To overcome the aforementioned challenges, this paper proposes a Multi-scale Dual-Branch Dynamic Feature Aggregation Network for UAV-mounted infrared image sensor detection. The contributions are as follows:
(1) Designed a Multi-scale Dynamic Dual-Branch Encoding Structure with Multi-level Dynamic Feature Extraction Capability: This structure effectively extracts complex edge features and target features with low pixel occupancy from infrared images.
(2) Established an Adaptive Feature Fusion Module (AFFM): The purpose of the AFFM is to weightedly fuse features from the same-scale branch and filter out background interference features. This structure not only possesses strong generalization capabilities in fusion performance but also enhances the network’s ability to recover detailed information.
(3) Designed the Multi-Scale Feature Enhancement and Fusion Module (MFEFM): The MFEFM is more suitable for comprehensive extraction of high-altitude infrared images. Due to the loss of multi-dimensional information in images, it achieves fine fusion of different hierarchical features in infrared target regions. By capturing local information while avoiding the degradation of global feature extraction capabilities, it effectively integrates complete multi-dimensional target information and efficiently filters out redundant information.
(4) Performance Evaluation of MDDFA-Net on the HIT-UAV Public Dataset: On the HIT-UAV dataset for UAV-mounted infrared sensor images, MDDFA-Net achieved precision of 94.26%, recall of 93.42%, and mAP@0.5 of 95.43%, significantly outperforming six other state-of-the-art (SOTA) network models. Under PC and RK3588 hardware conditions, it reached FPS of 41.1 and 29.7, respectively, demonstrating a balanced and comprehensive capability that far exceeds other SOTA models.

2. Methodology

2.1. Network Overall

The overall architecture of MDDFA-Net is illustrated in Figure 2, comprising an encoder and a decoder as its core components. To process high-resolution input images (512 × 512), the framework progressively reduces spatial dimensions through 3 × 3 convolutional layers with a stride of 2. Residual blocks and max-pooling layers are then combined to downscale the image to 256 × 256. The input feature maps subsequently enter a dual-branch encoder architecture. One branch employs a four-level encoder based on ResNet34, while the other utilizes a dynamic snake convolution (DSC) block encoder that integrates dynamic snake-shaped convolutions at each layer to extract detailed road shape information. Feature maps from both branches at corresponding scales are concatenated to form feature-sharing layers, which are fed into a cross-channel information interaction enhancement module composed of three 1 × 1 convolutional layers. This module dynamically fuses semantic information from different branches through weight matrices. Similarly, residual blocks and DSC blocks containing four distinct scales and semantic features are simultaneously processed by the Adaptive Feature Fusion Module (AFFM) to precisely capture critical target characteristics. This adaptive mechanism proves particularly effective for object detection in complex environments, significantly enhancing feature extraction capabilities for small targets, distant objects, and morphologically variable instances. In the decoder section, the Multi-scale Feature Enhancement and Fusion Module (MFEFM) receives three AFFM-fused features (128 × 128, 64 × 64, 32 × 32) through its triple input interfaces. Feature fusion occurs between adjacent-scale features in deeper layers through hierarchical interactions. Subsequently, these fused features undergo further integration with features from preceding layers to attenuate redundant information. This process effectively combines high-level semantic information with low-level detail features, thereby expanding the model’s receptive field and strengthening its capacity to capture contextual associations. Ultimately, the fused features from three branches are delivered to the output network for final target feature extraction. The following sections will elaborate on the network’s innovative contributions to UAV infrared object detection tasks and the detailed functionalities of each module.

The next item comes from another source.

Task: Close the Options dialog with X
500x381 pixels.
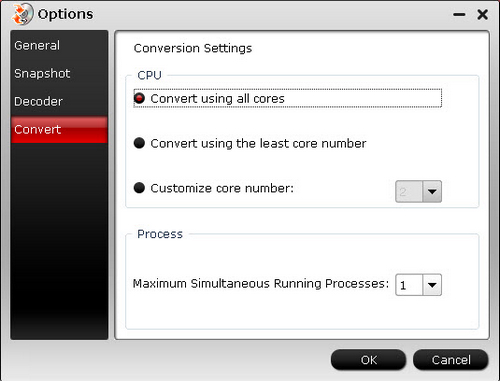Action: tap(482, 15)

2.2. Double Branch Structure

Targets in UAV-mounted infrared remote sensing images are typically densely arranged and highly variable. Currently, in deep learning, popular single-chain backbone networks—due to their simple structure—perform well only in straightforward feature extraction tasks. They often fail to adequately capture complex feature relationships in scenarios involving multi-scale feature fusion, cross-layer information transmission, or complex environments, leading to issues such as background confusion and incomplete feature extraction. Dual-branch structures, as parallel processing architectures, possess strong information fusion capabilities. Through two parallel branches, they can simultaneously handle different types of features or acquire information from various scales and angles. Compared to the limitations of single-chain feature extraction, dual parallel branches enable the simultaneous processing of different feature types or acquisition from multiple scales and perspectives.
In this paper, MDDFA-Net consists of a dual-branch encoder composed of ResNet34 blocks and dynamic snake convolution (DSConv) blocks. The feature fusion layer is formed by branches of the same scale, and the features extracted by both branches are input into the Adaptive Feature Fusion Module (AFFM) to obtain fused multi-source features. Through multi-level feature extraction with ResNet34, the network can progressively capture deeper detailed information, significantly improving target recognition and detection accuracy. Furthermore, the deep structure of ResNet34 allows the network to learn more abstract high-level features. The adaptive characteristics of the DSConv branch enable it to dynamically adjust convolution kernels based on the features of different regions, thereby better distinguishing subtle differences between targets of different categories. For targets with minimal interclass differences, dynamic convolution can finely capture more subtle features, reducing confusion caused by similar categories. This flexibility aids in the precise identification and classification of targets in infrared images, especially when targets have similar shapes, textures, or thermal characteristics.
Infrared targets, as grayscale images, possess fragile edges and variable structures, and are prone to false detections and misdetections when overlapping. Standard convolution in ordinary branch structures, such as the standard convolutions in Darknet, exhibits insufficient feature extraction capability and limited receptive fields. In this paper, we design a DSConv branch composed of DSConv blocks.
In Figure 3, we illustrate the distinct mechanisms of dynamic snake convolution compared to the standard 3 × 3 convolution. The core idea is to simulate the trajectory of snake-like motion by dynamically adjusting the sampling path of the convolutional kernel to align with the target morphology. Unlike the fixed square receptive field of the standard 3 × 3 convolution (Figure 3(1)), the sampling points of dynamic snake convolution are incrementally offset along a predefined “snake-like” direction (e.g., horizontal, vertical, or diagonal) (Figure 3(2)), with the offset determined adaptively by the local gradient of the input features. This mechanism allows the convolutional kernel to flexibly adapt its shape according to the geometric deformations of the target (e.g., vascular curvature, road bifurcations), forming a continuous and coherent sampling path, thereby effectively capturing the features of slender and fragile tubular structures. In contrast, the rigid structure of the standard 3 × 3 convolution struggles to accommodate complex topological variations and is prone to feature fragmentation when the edges of tubular targets are blurred or exhibit low contrast with the background. Dynamic snake convolution demonstrates excellent adaptability in ensuring complete boundary constraints and structural integrity.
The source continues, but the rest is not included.